South Dakota Plane Crash Kills Educators Enroute to Robotics Competition

More articles by »
By: BNO News
Tags: , , ,
Four people were killed Friday afternoon when a small plane crashed near an airport in South Dakota, federal officials said on Saturday. There were no survivors.

The accident happened at around 2:24 p.m. local time when a Cessna 421-C (N421SY), a small two-engine plane, crashed about a mile (1.6 km) east of Sioux Falls Regional Airport in Sioux Falls, the county seat of Minnehaha County. Four people were on board.

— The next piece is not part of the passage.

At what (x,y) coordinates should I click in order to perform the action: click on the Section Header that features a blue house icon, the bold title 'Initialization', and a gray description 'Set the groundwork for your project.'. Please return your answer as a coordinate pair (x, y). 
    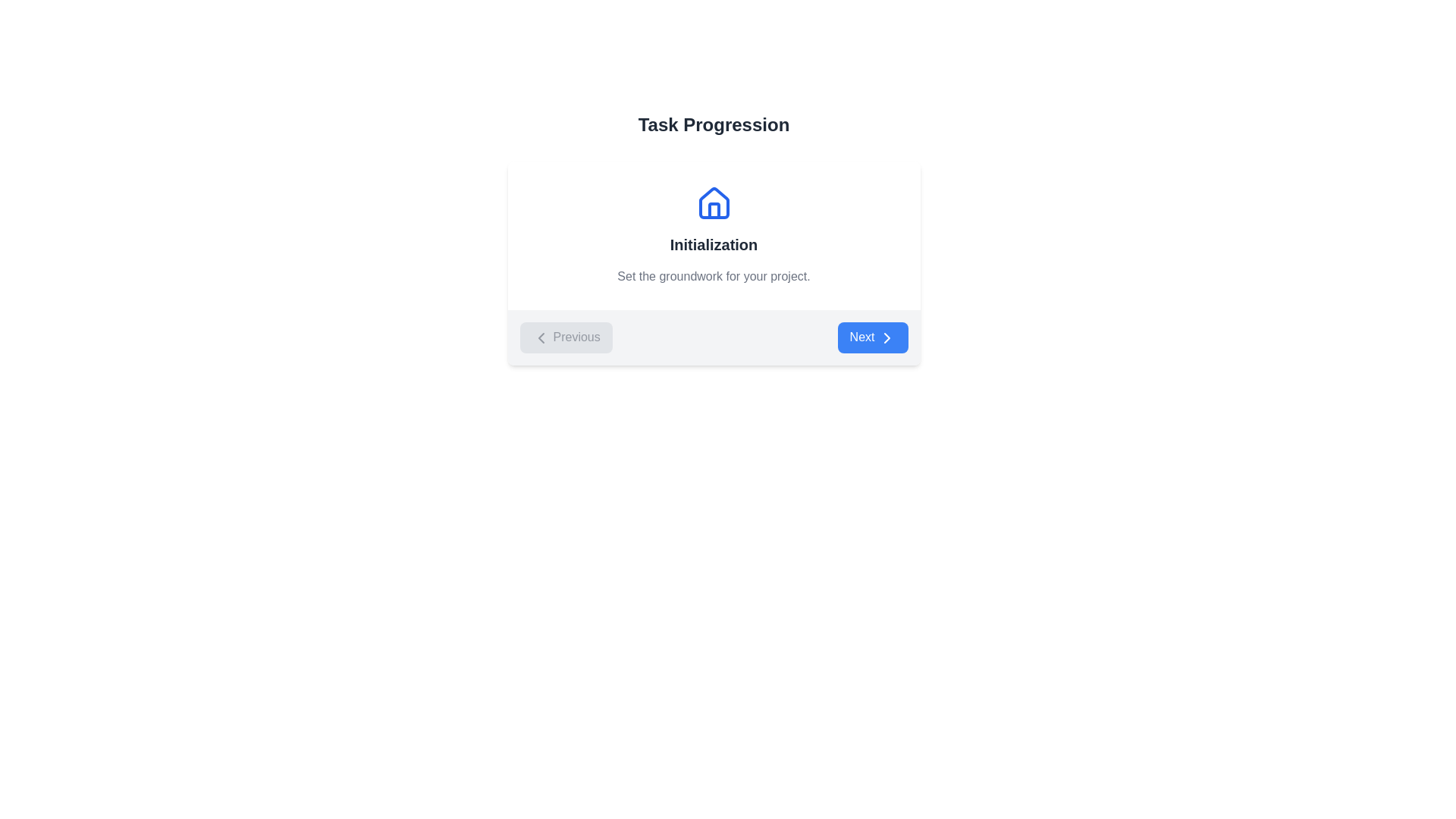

A firefighter walks passed the smoldering wreckage of the Cessna 421 (N421SY

A firefighter walks passed the smoldering wreckage of the Cessna 421 (N421SY). (Photo by Devin Wagner/Argus Leader)

According to FlightAware.com records, the plane had just taken off from Sioux Falls enroute to Rapid City Regional Airport in the western part of the state.

The Argus Leader reported that the three passengers were enroute to officiate a FIRST Lego League robotics competition. Dr. Daniel Swet, president of the South Dakota Robotics Association, was among the dead, along with league referee Joshua Lambrecht and Kevin Anderson, a Sioux Falls school official. The pilot, Brian Blake, also died.

FIRST Lego League features competitions encouraging middle school students to embrace science by building robots to perform specific tasks. It is a cooperative effort between FIRST, an educational organization founded by inventor Dean Kamen, and the makers of Legos.

Cell phone footage shot by witnesses shortly after the crash showed parts of the aircraft on fire, although most of the cabin appeared to be intact. By the time the fire had been extinguished by emergency services, only the aircraft’s tail was left.

Federal Aviation Administration spokesman Tony Molinaro said all four people on board the aircraft were killed. FAA records showed the 1975-built plane was registered to S & S Aviation, LLC out of Ipswich, South Dakota.

It was not immediately known what may have caused the accident, which occurred shortly after the plane took off from Joe Foss Field. “We’ll be starting an investigation,” Molinaro said. “However, the National Transportation Safety Board (NTSB) will be in charge of the investigation and we will be giving our information over to them.”